[Records excerpted from a collection]
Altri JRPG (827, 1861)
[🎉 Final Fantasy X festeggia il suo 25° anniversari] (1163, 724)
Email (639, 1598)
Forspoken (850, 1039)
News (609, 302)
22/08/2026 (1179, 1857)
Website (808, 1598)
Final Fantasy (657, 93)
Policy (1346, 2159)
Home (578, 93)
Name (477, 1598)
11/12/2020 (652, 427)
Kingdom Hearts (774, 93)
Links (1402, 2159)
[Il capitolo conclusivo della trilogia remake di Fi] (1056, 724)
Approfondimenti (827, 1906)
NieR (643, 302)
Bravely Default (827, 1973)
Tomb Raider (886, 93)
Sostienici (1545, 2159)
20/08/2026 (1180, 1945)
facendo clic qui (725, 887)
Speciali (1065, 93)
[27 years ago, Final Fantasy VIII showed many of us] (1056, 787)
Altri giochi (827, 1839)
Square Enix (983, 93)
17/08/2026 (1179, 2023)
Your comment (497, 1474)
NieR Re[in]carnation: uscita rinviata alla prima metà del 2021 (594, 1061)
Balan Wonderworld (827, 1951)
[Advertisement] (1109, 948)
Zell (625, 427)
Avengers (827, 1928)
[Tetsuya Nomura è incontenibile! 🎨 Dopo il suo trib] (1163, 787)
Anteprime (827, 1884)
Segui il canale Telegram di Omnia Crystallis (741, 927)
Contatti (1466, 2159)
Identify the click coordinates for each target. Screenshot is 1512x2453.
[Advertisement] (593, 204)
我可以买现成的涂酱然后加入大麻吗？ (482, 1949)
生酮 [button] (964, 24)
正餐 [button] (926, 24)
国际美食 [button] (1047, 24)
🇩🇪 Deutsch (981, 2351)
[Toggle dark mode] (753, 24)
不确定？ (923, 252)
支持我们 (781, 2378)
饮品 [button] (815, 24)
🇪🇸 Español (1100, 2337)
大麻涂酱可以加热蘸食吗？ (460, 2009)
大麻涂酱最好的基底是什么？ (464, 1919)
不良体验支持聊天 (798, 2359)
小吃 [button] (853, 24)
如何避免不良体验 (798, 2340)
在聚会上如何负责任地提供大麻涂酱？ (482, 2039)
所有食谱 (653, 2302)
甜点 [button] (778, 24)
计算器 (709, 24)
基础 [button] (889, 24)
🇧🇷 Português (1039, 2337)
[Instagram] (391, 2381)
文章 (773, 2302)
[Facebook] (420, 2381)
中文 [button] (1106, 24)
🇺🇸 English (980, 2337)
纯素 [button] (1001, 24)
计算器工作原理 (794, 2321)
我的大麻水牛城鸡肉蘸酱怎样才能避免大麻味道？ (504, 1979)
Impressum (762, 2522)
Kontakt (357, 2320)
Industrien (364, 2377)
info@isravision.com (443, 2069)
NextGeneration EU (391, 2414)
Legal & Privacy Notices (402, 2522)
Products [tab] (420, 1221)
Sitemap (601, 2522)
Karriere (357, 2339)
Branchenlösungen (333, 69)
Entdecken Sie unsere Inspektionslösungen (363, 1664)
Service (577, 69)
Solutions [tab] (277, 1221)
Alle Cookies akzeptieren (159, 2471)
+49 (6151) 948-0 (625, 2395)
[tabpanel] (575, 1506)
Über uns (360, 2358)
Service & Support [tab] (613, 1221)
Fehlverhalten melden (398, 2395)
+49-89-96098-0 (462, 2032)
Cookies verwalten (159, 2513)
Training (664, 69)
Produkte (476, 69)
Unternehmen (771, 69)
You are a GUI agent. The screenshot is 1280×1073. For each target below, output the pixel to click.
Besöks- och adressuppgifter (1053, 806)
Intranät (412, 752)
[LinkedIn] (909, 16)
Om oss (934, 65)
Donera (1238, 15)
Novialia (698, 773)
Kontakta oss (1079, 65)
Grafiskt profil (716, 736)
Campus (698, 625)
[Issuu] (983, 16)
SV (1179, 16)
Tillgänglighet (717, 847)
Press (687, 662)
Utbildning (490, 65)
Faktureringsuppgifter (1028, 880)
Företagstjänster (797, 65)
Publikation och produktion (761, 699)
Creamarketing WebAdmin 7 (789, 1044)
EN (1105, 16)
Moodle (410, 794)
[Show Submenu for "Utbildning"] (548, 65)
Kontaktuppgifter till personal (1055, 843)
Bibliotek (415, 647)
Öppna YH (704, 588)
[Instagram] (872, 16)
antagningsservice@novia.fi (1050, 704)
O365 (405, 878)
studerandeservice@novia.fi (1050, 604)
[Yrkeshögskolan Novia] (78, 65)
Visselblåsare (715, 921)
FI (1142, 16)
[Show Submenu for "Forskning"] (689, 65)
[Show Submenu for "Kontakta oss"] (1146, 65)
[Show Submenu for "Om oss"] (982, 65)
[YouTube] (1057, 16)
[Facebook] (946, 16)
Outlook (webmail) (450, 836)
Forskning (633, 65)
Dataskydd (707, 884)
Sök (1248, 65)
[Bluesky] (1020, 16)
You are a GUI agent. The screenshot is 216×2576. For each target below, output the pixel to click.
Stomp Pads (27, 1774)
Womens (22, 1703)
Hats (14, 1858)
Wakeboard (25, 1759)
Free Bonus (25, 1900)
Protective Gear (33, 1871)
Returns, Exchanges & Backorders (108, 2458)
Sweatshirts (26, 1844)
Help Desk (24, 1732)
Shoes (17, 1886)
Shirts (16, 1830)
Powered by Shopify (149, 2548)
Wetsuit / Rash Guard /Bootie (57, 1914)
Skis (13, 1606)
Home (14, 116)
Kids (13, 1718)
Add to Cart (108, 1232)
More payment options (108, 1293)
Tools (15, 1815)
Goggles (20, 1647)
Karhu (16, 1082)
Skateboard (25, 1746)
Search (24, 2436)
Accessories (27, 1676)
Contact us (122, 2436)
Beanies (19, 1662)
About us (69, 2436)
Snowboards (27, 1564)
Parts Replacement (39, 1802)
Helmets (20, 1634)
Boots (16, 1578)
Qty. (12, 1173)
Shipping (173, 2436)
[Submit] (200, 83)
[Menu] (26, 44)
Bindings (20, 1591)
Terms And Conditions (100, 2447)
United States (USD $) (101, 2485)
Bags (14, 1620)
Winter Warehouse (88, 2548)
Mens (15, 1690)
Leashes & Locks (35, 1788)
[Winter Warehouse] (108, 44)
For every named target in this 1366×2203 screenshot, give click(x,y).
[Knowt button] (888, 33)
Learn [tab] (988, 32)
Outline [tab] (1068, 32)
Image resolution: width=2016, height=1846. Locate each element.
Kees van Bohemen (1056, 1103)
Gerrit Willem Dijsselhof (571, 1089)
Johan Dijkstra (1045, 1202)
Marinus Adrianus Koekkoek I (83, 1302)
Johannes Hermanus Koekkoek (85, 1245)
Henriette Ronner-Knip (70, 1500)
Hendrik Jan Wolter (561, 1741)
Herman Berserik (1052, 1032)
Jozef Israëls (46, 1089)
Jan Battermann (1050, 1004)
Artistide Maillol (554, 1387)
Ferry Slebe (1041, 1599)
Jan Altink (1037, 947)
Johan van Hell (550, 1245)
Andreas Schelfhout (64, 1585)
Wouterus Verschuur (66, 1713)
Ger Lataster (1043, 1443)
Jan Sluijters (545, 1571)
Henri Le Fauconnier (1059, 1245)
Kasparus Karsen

**WHAT IS NEEDED:**
The expected answer is every line in the data above that carries the string "button".

**ANSWER BOX:**
生酮 [button] (964, 24)
正餐 [button] (926, 24)
国际美食 [button] (1047, 24)
饮品 [button] (815, 24)
小吃 [button] (853, 24)
甜点 [button] (778, 24)
基础 [button] (889, 24)
中文 [button] (1106, 24)
纯素 [button] (1001, 24)
[Knowt button] (888, 33)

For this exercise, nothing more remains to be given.